"We will get over the economic crisis, but not so easily, the climate change crisis” - Dr Joseph Stiglitz.
25 November 2009
“There aren’t any other planets for us to live on. We have to be risk averse”, he tells delegates
Joseph Stiglitz, the 2001 Nobel Prize winner for economics, yesterday (24 November 2009) urged delegates at the 7th Commonwealth Youth Forum to continue to put pressure on their governments on climate change.
“I am concerned that while attention is focused on the economic crisis, we have taken our eye off other crises. We will get over the economic crisis, but not so easily, the climate change crisis,” Dr Stiglitz said.
Addressing some 600 young people in Port of Spain, Trinidad and Tobago, he conceded that the upcoming United Nations climate change conference which takes place in Copenhagen, Denmark, next month was likely to be a disappointment. “You need to keep up the pressure on governments to do what has to be done to address the problems of climate change,” he told them.
“We’ve been treating the atmosphere as if it was a free good, but there is a cost,” he warned. “These are big issues. You have to charge for it, make people pay the cost. There aren’t any other planets for us to live on. We have to be risk averse.” He added that unless the strategy for dealing with climate change was treated as a risk and action was not taken early, it would prove very costly.
On the global financial crisis, Dr Stiglitz said it had seemed as if the world was doing well. But if you looked underneath the numbers, you would have realised how poorly it was doing. The numbers were based on property prices, with 40 per cent of all corporate profits in the financial sector. “A means to an end is not an end in itself,” he said. “This is where values come in.”
The numbers were all fictional, he continued. The 2008/09 losses wiped out the profits made from 2003 to 2007. “It was called creative accounting, but it was actually deceptive accounting,” he said. US growth was based on debt and the country was living beyond its means. The richest country in the world had to borrow from poorer countries. “That which is not sustainable cannot be sustained,” he told delegates.
The USA had a crisis and it exported its problems all over the world. The financial sector forgot what it was supposed to do and banks engaged in predatory lending.
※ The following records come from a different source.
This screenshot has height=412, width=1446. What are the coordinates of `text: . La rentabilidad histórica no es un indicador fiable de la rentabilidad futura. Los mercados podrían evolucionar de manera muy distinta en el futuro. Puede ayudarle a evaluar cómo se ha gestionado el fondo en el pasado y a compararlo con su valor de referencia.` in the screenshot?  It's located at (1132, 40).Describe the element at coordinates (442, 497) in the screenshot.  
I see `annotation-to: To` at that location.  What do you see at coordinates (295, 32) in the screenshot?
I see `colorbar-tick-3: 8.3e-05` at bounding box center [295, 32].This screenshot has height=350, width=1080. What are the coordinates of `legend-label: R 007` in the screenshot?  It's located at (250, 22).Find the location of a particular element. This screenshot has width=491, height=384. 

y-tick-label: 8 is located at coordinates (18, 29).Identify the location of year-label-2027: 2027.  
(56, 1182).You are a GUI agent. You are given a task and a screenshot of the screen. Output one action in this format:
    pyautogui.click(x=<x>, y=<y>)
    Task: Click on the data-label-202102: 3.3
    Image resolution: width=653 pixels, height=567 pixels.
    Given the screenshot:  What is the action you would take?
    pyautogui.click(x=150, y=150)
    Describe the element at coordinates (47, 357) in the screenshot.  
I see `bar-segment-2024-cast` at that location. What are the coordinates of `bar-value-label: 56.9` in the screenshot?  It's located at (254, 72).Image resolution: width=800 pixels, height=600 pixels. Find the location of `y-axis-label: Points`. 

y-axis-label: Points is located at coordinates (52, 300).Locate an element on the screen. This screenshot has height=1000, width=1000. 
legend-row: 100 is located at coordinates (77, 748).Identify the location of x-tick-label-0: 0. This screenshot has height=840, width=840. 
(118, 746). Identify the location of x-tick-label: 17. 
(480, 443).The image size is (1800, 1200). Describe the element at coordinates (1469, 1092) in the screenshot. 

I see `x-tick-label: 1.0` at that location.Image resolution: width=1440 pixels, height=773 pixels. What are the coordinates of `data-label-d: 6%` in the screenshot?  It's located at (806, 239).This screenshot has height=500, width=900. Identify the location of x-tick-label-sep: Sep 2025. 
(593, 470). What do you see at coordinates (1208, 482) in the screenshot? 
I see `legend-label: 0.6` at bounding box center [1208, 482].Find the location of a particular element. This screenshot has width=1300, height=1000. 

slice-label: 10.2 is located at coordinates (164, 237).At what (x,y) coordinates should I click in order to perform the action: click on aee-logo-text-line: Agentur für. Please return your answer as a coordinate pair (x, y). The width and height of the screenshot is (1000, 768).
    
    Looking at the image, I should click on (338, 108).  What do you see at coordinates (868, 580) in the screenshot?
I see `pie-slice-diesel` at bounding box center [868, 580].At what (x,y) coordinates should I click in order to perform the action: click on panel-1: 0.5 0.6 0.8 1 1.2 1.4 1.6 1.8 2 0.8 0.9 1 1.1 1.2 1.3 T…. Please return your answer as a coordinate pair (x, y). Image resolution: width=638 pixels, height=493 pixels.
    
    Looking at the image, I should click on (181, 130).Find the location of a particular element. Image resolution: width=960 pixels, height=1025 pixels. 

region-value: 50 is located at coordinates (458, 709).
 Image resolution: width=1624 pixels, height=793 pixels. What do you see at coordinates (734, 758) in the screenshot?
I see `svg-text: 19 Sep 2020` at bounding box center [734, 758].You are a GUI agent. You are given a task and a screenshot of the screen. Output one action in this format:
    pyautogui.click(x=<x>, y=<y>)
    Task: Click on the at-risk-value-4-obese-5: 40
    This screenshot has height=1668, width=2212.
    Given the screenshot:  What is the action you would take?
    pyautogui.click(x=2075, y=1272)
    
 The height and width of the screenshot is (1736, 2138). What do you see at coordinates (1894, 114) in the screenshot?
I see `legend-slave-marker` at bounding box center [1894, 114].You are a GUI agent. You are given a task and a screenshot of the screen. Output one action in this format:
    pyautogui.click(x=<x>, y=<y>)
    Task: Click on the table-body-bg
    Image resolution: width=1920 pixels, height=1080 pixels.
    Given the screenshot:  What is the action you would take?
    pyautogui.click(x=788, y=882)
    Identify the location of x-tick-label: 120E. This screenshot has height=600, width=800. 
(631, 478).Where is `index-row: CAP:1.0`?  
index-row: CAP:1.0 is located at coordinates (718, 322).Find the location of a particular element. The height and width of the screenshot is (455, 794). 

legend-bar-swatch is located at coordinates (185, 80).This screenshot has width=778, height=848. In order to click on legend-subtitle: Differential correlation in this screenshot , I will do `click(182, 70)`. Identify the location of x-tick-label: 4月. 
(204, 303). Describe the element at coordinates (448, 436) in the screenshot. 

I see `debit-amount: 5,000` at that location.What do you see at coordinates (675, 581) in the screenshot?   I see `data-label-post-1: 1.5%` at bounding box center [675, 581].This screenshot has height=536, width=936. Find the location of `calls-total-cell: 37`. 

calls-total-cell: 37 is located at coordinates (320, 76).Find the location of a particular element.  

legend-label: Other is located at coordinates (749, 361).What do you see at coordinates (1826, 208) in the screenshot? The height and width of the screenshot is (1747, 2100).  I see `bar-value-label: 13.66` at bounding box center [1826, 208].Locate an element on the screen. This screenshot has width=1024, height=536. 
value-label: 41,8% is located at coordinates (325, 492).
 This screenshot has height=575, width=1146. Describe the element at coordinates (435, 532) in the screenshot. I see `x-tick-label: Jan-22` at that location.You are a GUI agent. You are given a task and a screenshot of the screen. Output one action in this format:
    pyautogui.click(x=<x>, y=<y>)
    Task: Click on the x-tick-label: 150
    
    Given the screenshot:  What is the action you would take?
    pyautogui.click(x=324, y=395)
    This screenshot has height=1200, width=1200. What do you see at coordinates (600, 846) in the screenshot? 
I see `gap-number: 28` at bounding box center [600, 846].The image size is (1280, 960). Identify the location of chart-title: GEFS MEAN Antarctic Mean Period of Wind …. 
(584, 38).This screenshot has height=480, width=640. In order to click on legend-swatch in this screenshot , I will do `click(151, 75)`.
They created a system that was so non-transparent, so exploitative that it blew up, he said.
“They should have been lending money to create new businesses, including for youth. They didn’t ask that fundamental question: ‘What are the needs that society has and how can I help meet those needs?’ They forgot the social function of markets and got caught up in greed.”
Comparing failed governments to failed markets, Dr Stiglitz stressed that the answer to failed governments was not to get rid of government, but to improve it. Likewise, the answer to failed markets is not to abolish markets, but to improve them.
He said he recognised how young people focus on the needs of society and there were a number of examples of doing well by doing good.
“With the kinds of commitment I have heard here, we will have the energy to address problems in the short run, but also the long run – those that won’t go away so easily, like climate change.”